Thursday, August 25, 2011

James Hayden 9/11/01

I have the honor of paying tribute to James Hayden.  James was 47 years old on 9/11/01.  He was the Chief Financial Officer of Netegrity, an Internet security company in Waltham, Mass.  James was married and was a father of two.  From his wife Elizabeth, There was one thing she hadn't moved beyond: the feeling that they were young, and in love."He made me feel like I was 18," she said. "I loved that."   He sounds like an incredible guy..... the family had dinner together every night with James cooking often.  Here are some messages from legacy.com, left to him and to his family... Jim we love you always and forever. Gail, Liz, and John, and Libby too Elizabeth Hayden.

Gail, Elizabeth & John, Our prayers are with you all year, but ever so much more so on 9/11. I miss Jim, his sense of humor, and most importantly, what a wonderful, caring person he was. We were all blessed to know him, although for much too short a time. God bless you. Much love, Sue & Ralph Frye
On this day every year since, and every year to come, our thoughts and prayers are with you and your family. JF - Netegrity Employee, Framingham, Massachusetts
Jim, we miss you. Rest in peace. Sunil Madhu, Medford, Massachusetts
I think of Jim often and miss him terribly. He was kind, considerate, caring, dedicated, and easy to talk to. He always listened and had quite words of advice. There are so many funny things I remember – every time I slice a strawberry I can hear him say “what are you doing” he brought fresh strawberries to a meeting once for everyone to share I sliced mine before eating them – it may have seemed a bit strange to some. Every time I look at a new building – you see I’m a facilities manager and Jim and I spent a lot of time with the broker looking for new space! Every time I’m on a ladder, I’m not sure what he was thinking when he ran down the hallway when he saw me on a ladder yelling at me “to be careful”! I have great memories of Jim, I’m lucky to have known him. Gail, Elizabeth, John – my heart goes out to all of you. Donna Burke
Gail, Elizabeth, John,
Not a day, or really, an hour, goes by where I don't think of each of you. I am praying for you and praying for each of us here in America. I am a security analyst who covers Netegrity, and I had no better friend in business than Jim. Whenever I had a financial question, I would call Jim. He always knew the answer and would take time to carefully explain it to me.
As I matured as an analyst, so did my appreciation for Jim. He was never too busy to talk, never too full of himself to not listen, and never, ever condescending. When I think of a guiding hand on the rudder of a ship in very stormy seas, I think of Jim. When I need an example of kindness, I think of Jim. Whenever I arrive at the precipice of thinking of people as something other than vulnerable human beings, I think: Jim. He never lost perspective, why should I? It is hard for me to put into words the gratitude I felt for having known him. Jim was more than a friend to me, he was a living example of what is meant to never lose touch with what's important in life.  I miss him. And I think of each of you a lot. I will never, ever forget Jim Hayden as long as I live. Thank you for sharing him with me. Katherine Egbert, San Francisco, CA

2 comments:

Anonymous said...

I joined Netegrity a few years after 9/11---and I heard many wonderful stories about Jim. There was a James Hayden peace and reflection room at our office. You could go into the room, close the door, look out over a waterway, rest in a big lounge chair complete with a vibrant kelly green blanket, and look through rememberances of Jim.
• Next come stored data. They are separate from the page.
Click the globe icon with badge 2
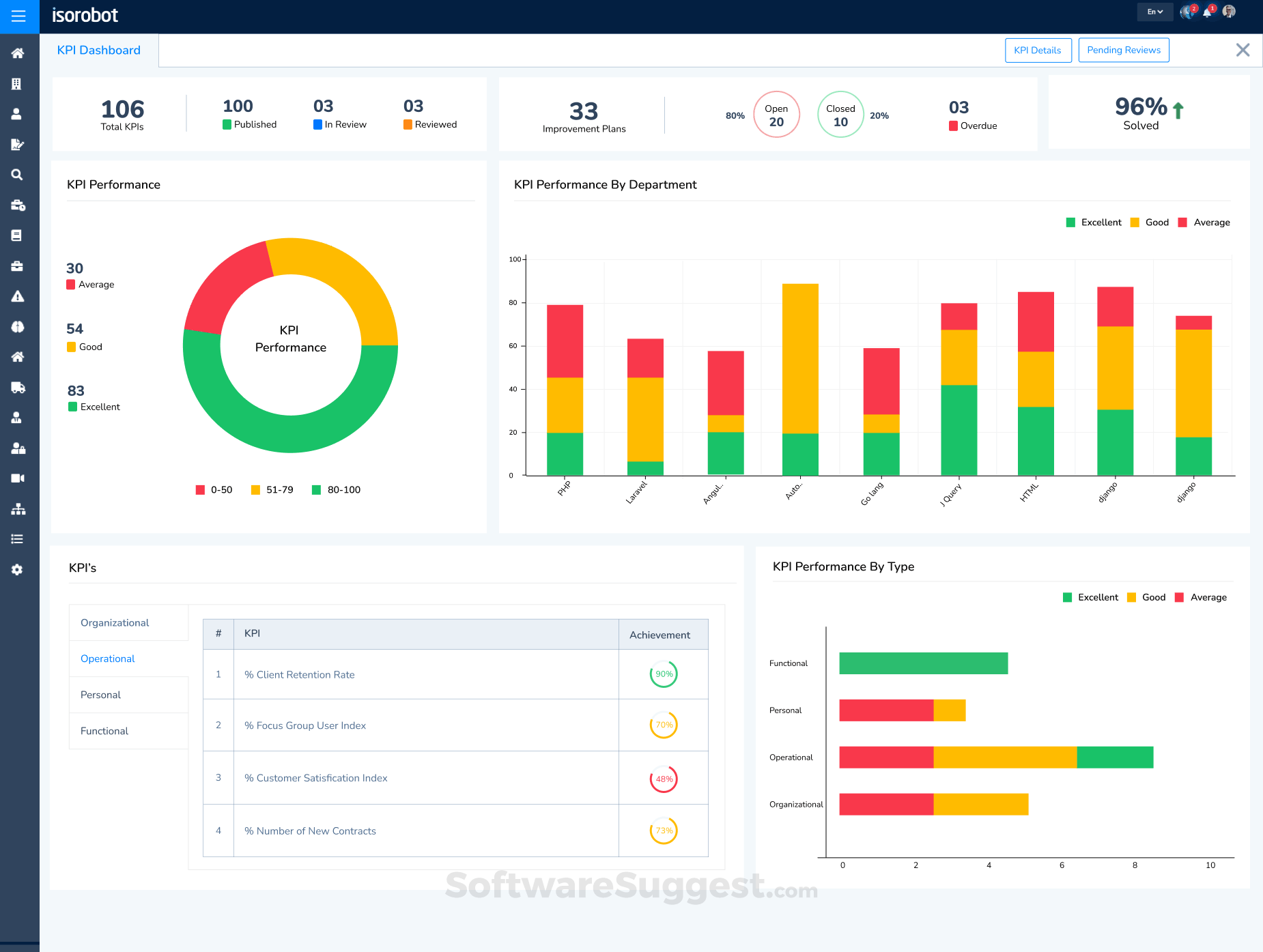This screenshot has height=952, width=1263. [1188, 12]
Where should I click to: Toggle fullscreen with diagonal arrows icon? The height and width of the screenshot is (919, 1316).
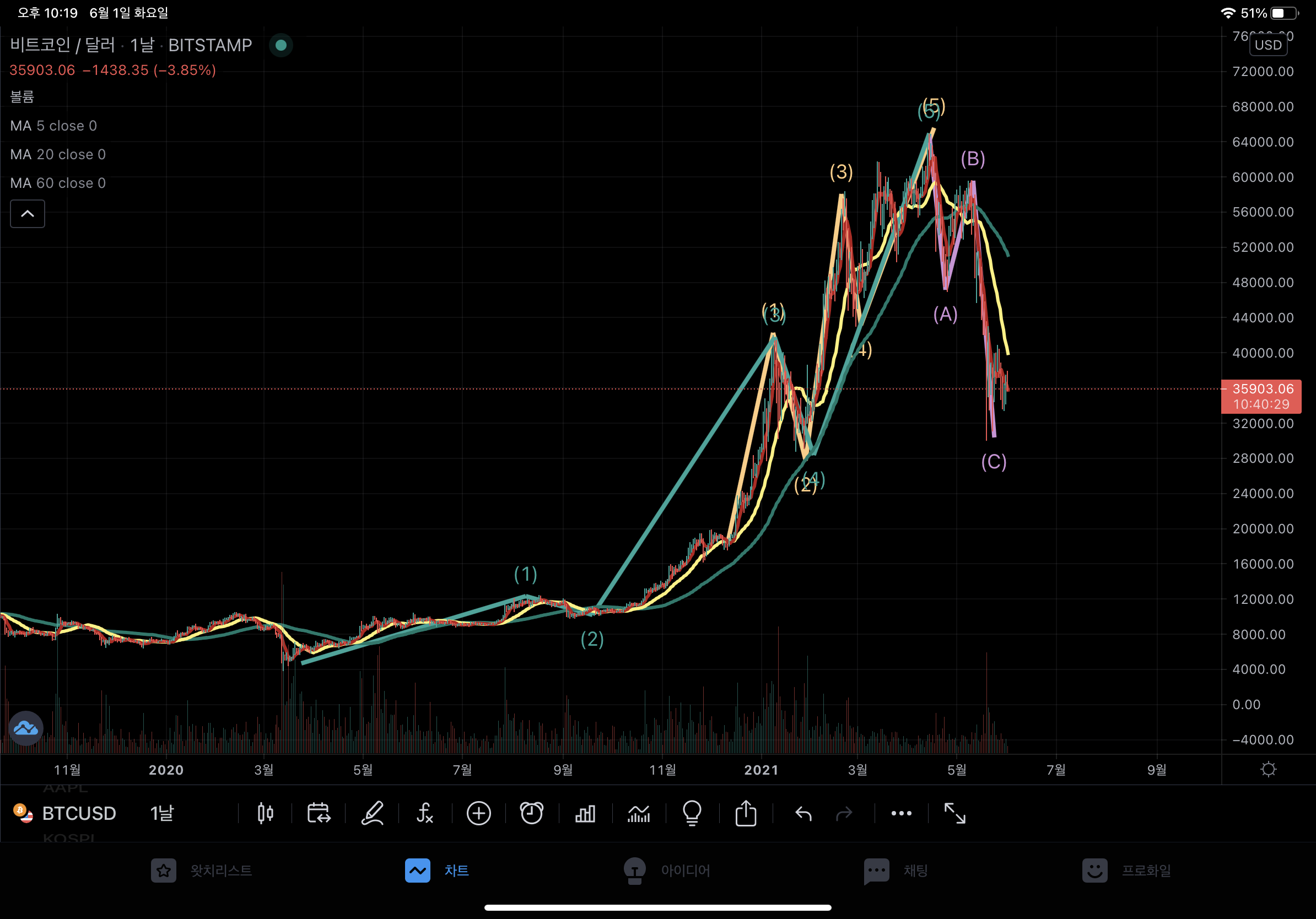coord(955,813)
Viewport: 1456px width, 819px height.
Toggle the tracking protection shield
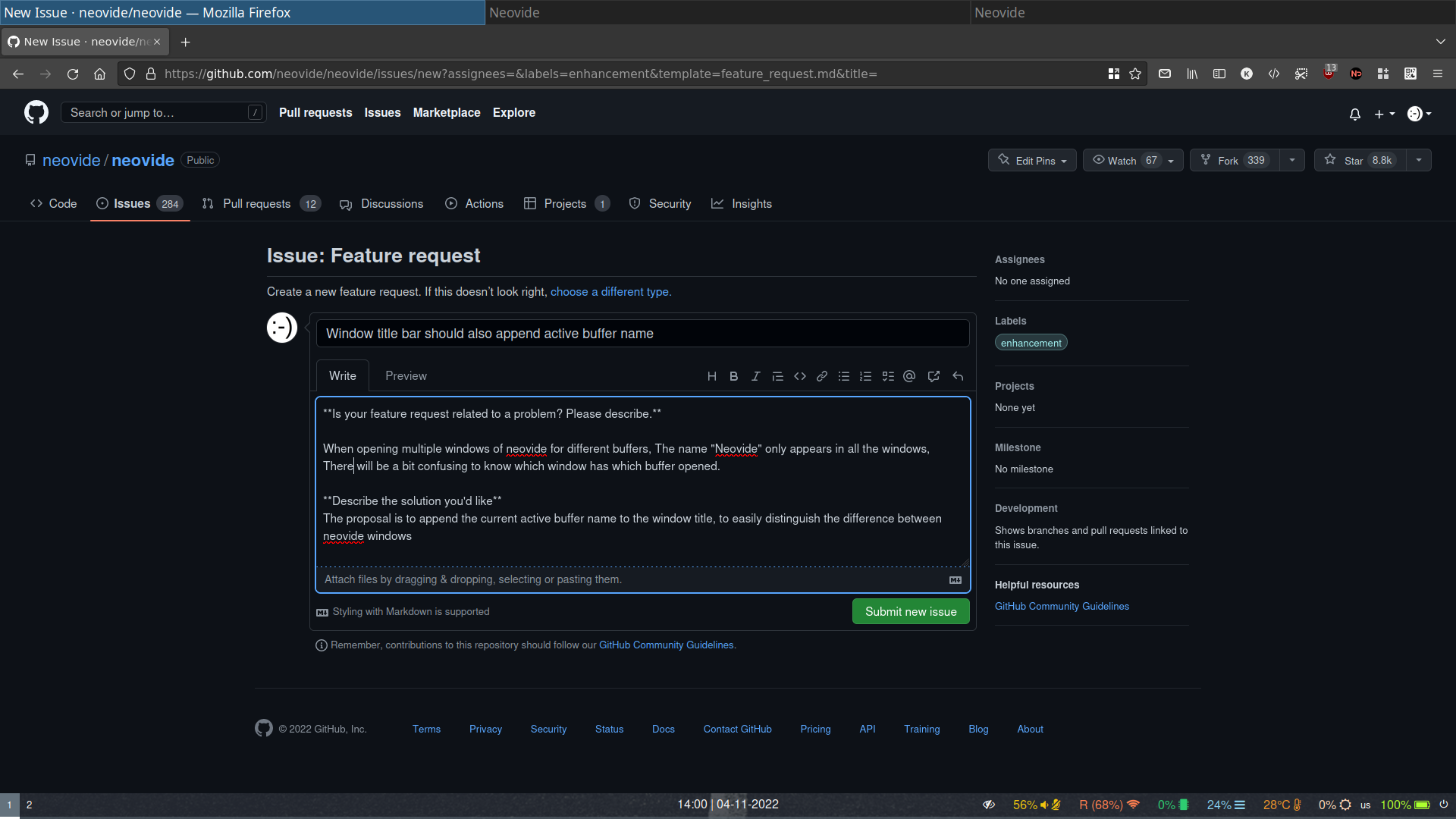tap(129, 74)
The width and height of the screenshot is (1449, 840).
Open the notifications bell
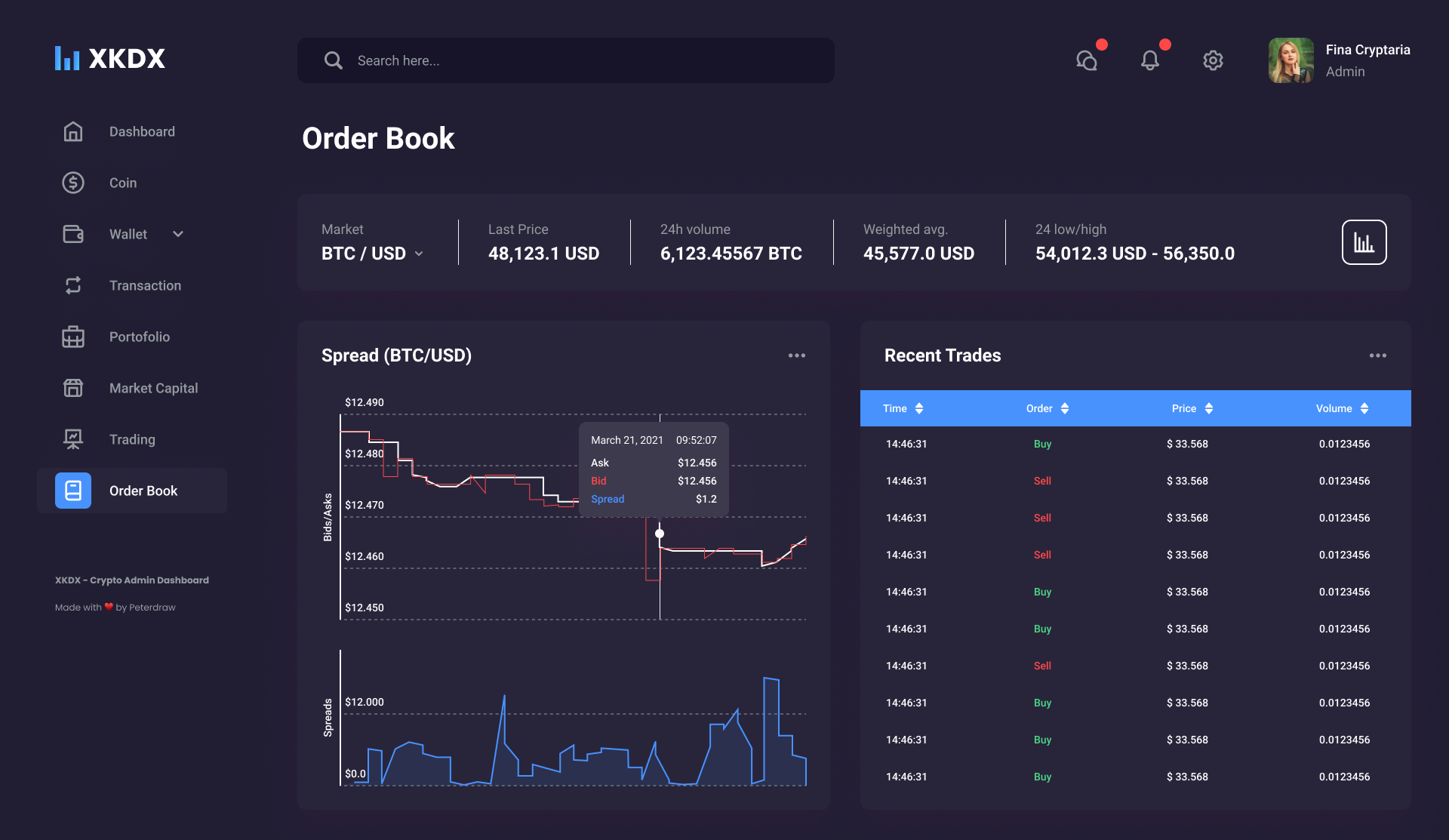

When Netegrity was acquired by CA Technologies--and the office was soon to be shut down, I wondered what would happen to the affects in this room? Where would the corporate history of Jim, and what he meant to so many, live from now on? It bothered me to think it would be lost in a new corporate entity not of the Netegrity family.

10 years gone by, the room and Netegrity are long gone, but my memory of the room---and my reflection of what Jim meant to the company and it's employees---that lives on for me every year at this time. And, for someone who didn't know him personally, or work at Netegrity at the time he was there, in some small way, I'd like to think that me reflecting on him speaks a little bit about how all those lost on that day live on in so many different, positive, and supportive ways. I hope that this helps add just a little bit more peace and comfort for Jim's family and friends.

Anonymous said...

09/11/2011 -- I was working at Netegrity in Waltham on 9/11. I had been in an early morning meeting when we were interrupted with the news. I have not wanted to revisit the heart wrenching shock of that day, and I have avoided each anniversary since. However, Jim Hayden has never left my thoughts. I am haunted by his gentle disposition... a man I hardly knew at all, yet he left such an indelible memory for me. I can still see him as he was.